# DOCUMENT EXTRACT
The suffering is not administered as a penalty of transgression.
I repeat: The suffering is not administered as
a penalty of transgression; rather it is permitted to grant the sinner the privilege
of sharing in the sufferings of Christ for his own sins and for the sins of
others, that he might learn to appreciate the meaning of Christ’s love in
forgiving those sins. [cf. DA 225, last sentence].
Even as a wise parent will permit his children
to gradually assume a share in the consequences of his own transgressions, that
he might learn the value of obedience – even so, does Christ permit us to share
in His sufferings, that we might learn the meaning of obedience. We will never
appreciate Christ’s sacrifice for us until we are permitted to share in His
sufferings. We ought to be happy when we are privileged to share in these, for
we do thereby know that He is leading us on to the only road to perfection and
sinlessness.

# SUPPLIED MATERIAL
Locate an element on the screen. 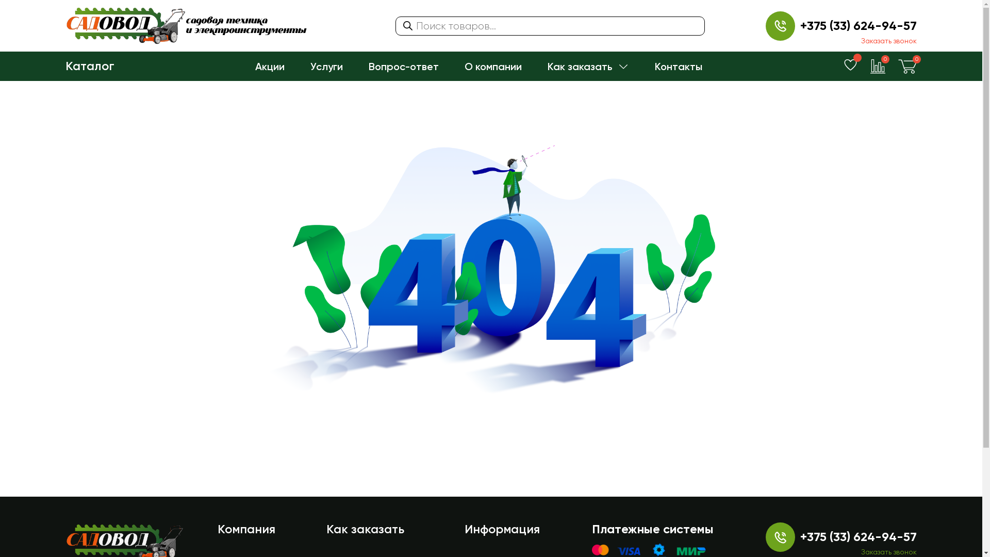  '0' is located at coordinates (908, 65).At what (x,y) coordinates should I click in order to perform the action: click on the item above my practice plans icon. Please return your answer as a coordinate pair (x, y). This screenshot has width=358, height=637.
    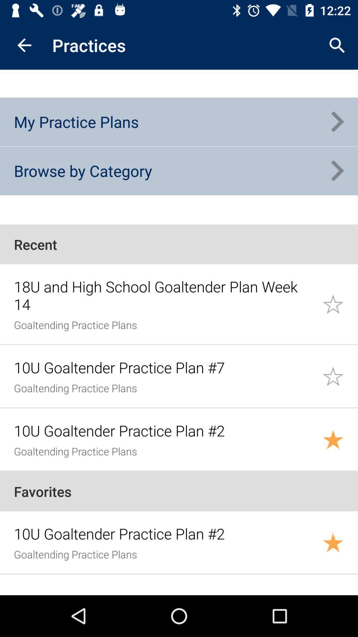
    Looking at the image, I should click on (24, 45).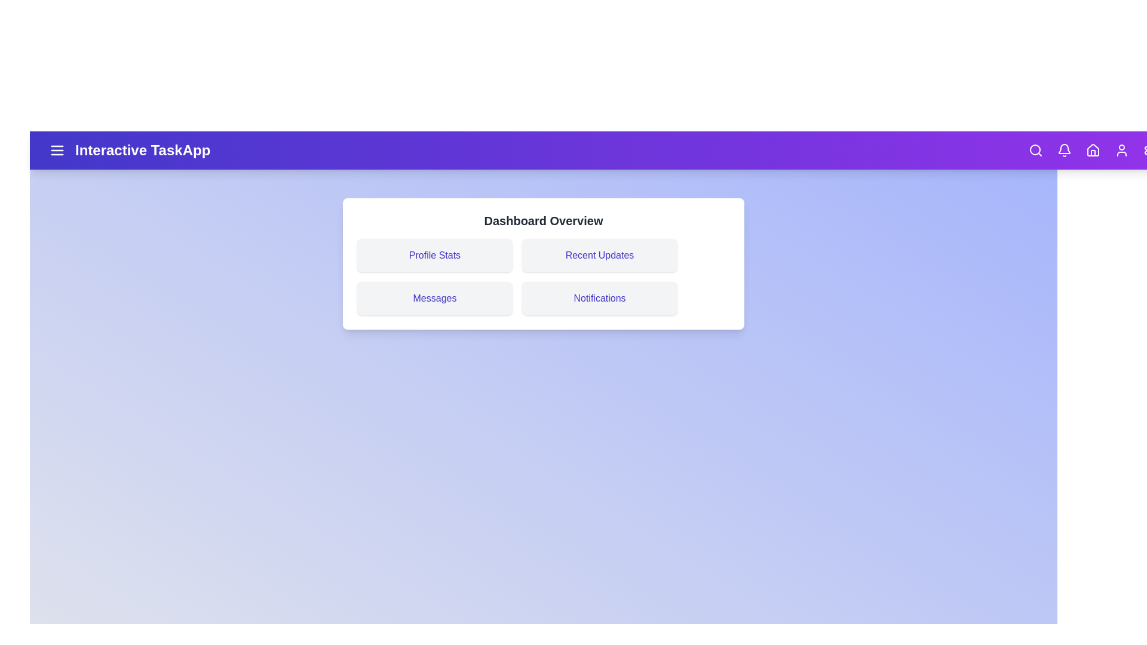 This screenshot has height=645, width=1147. Describe the element at coordinates (599, 255) in the screenshot. I see `the 'Recent Updates' section` at that location.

# EXERCISE A
Print the part of the passage on suffering starting at "The suffering is not administered as a" and ending at "225, last sentence].".
# EXERCISE B
Carry on the passage on suffering from the point where it stops.
The listing plays no role in this work.

# EXERCISE RESPONSE A
The suffering is not administered as a penalty of transgression.
I repeat: The suffering is not administered as
a penalty of transgression; rather it is permitted to grant the sinner the privilege
of sharing in the sufferings of Christ for his own sins and for the sins of
others, that he might learn to appreciate the meaning of Christ’s love in
forgiving those sins. [cf. DA 225, last sentence].

# EXERCISE RESPONSE B
We are not released from suffering through obedience. Obedience does not
inevitably earn release from suffering; nor is suffering inevitably a
consequence of disobedience. In the final and ultimate consequence, the
Sin-bearer stands ready to accept the penalty of eternal death for every
confessed sin; but He permits the sharing of His sufferings until we learn the
value of obedience in releasing Him from the inevitable consequence of our
sins.
Not until His people have attained the victory
over all their sins and besetments will it be possible for Christ to lay down
His work in the most holy apartment of the heavenly sanctuary, for only then
will His substitution be no longer necessary. His people will then be able to
stand before their God and His unbreakable law without an Intercessor. Thus is
a man saved by grace!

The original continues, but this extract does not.